## Data to process
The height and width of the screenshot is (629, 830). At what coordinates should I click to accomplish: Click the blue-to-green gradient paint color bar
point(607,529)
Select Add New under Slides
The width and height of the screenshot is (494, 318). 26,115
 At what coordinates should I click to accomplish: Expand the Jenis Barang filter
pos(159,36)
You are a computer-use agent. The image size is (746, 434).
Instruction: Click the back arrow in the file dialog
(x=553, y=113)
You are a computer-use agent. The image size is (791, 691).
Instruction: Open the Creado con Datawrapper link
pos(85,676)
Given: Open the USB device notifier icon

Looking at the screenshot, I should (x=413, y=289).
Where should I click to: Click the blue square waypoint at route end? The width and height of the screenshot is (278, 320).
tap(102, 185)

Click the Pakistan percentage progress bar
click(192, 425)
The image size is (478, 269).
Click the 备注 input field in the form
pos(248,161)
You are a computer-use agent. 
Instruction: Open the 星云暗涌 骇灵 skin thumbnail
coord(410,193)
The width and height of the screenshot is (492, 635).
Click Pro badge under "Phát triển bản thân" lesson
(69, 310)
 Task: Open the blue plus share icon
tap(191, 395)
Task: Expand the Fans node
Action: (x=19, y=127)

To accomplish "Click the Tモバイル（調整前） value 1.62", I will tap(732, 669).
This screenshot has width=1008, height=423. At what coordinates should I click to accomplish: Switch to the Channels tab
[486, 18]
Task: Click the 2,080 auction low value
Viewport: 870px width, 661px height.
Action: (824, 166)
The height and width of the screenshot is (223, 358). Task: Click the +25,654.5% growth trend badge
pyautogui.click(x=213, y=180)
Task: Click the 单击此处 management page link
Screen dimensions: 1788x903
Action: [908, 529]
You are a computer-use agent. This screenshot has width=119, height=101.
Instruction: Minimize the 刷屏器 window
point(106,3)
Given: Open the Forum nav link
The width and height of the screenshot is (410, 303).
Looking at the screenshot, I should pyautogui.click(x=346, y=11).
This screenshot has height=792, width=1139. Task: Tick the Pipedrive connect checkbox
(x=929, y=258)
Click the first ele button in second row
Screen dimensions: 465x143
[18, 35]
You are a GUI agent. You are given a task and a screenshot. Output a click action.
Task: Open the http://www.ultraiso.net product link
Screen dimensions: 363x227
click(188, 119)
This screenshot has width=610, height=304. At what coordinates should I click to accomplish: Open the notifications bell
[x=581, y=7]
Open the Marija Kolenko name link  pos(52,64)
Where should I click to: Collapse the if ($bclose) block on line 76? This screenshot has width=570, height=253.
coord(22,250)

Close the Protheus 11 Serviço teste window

## Assigned task
Some lines of the data above may hold the word "computer"; state how many do, and give only that number.

## Result
4